Water Dist. No. 1 of Johnson County v. City Council of City of Kansas City, 70151

Decision Date15 April 1994
Docket NumberNo. 70151,70151
Citation871 P.2d 1256,255 Kan. 183
PartiesWATER DISTRICT NO. 1 OF JOHNSON COUNTY, Appellant, v. The CITY COUNCIL OF the CITY OF KANSAS CITY, Kansas, and the City of Kansas City, Kansas, Appellees.
CourtKansas Supreme Court

Syllabus by the Court

1. The record is examined and it is held, under the facts in the instant case, that conditions imposed by a city in granting a special use permit to a K.S.A. 19-3501 water district are reasonable.
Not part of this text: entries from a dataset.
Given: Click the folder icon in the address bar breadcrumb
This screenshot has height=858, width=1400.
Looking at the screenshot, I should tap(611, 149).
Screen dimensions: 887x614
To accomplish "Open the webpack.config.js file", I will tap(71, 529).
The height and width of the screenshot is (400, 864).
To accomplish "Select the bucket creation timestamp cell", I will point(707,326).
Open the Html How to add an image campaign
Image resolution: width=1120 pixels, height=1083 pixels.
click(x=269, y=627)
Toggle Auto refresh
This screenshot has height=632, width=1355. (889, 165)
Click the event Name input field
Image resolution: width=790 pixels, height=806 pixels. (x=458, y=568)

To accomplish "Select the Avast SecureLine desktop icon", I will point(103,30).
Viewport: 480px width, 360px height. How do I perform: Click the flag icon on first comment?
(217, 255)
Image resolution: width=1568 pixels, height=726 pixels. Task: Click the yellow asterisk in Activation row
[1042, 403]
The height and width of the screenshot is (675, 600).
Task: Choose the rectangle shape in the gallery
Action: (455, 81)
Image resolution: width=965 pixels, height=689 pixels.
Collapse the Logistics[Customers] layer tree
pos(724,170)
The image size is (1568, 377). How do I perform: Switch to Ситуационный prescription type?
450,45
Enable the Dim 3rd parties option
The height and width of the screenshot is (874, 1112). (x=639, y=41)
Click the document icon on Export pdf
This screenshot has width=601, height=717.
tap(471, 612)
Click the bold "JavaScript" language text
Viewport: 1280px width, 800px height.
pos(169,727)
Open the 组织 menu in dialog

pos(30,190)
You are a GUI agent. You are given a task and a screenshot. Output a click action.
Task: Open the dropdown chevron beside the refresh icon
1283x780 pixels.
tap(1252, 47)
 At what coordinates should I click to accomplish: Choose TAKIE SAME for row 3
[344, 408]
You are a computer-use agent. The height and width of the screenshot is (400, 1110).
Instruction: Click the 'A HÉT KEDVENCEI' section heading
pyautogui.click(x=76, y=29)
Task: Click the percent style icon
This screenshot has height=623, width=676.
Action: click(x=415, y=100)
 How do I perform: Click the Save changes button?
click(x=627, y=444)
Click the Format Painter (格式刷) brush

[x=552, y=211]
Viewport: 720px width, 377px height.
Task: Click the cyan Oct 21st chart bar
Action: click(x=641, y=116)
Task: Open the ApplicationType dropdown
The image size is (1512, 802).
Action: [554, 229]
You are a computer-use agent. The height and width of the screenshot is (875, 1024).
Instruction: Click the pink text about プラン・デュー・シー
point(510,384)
2. A city's right to subject a K.S.A. 19-3501 water district seeking a special use permit to municipal zoning ordinances is not preempted by State regulation of the water treatment process under the facts in the instant case.

Wilson E. Speer, of Speer, Austin, Holliday & Zimmerman, of Olathe, argued the cause, and Michael J. Armstrong, of the same firm, was with him on the brief for appellant.

N. Cason Boudreau, Deputy City Atty., argued the cause, and Harold T. Walker, City Atty., was with him on the brief for appellees.

SIX, Justice:

This is a land use case involving the validity of conditions imposed in granting a special use permit. The contestants are both governmental units. Water District No. 1 of Johnson County (District) is dissatisfied with the decision of the City Council of Kansas City, Kansas (City). The District sought a special use permit for additional inert treatment residue basins on District land located in the City. The City granted the permit, subject to nine conditions. The District objected to the conditions and appealed under K.S.A. 12-760 (any person aggrieved may maintain an action in the district court to determine the reasonableness of the final decision). The trial court upheld the City's decision. Our jurisdiction is under K.S.A. 20-3017 and K.S.A.1993 Supp. 60-2101(b). We granted the District's motion to transfer to this court.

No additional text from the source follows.